Data items -
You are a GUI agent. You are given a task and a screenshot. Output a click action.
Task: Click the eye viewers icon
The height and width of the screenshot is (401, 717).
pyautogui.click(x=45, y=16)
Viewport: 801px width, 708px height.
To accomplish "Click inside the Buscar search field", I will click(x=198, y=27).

---

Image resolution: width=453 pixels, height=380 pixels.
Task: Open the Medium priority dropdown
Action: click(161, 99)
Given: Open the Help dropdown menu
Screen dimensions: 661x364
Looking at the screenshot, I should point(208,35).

EXERCISE AIM -
Going back over the entries above, copy word for word every line from the one that has "You are a GUI" on through the one that has "Viewport: 801px width, 708px height.".

TASK OUTPUT -
You are a GUI agent. You are given a task and a screenshot. Output a click action.
Task: Click the eye viewers icon
The height and width of the screenshot is (401, 717).
pyautogui.click(x=45, y=16)
Viewport: 801px width, 708px height.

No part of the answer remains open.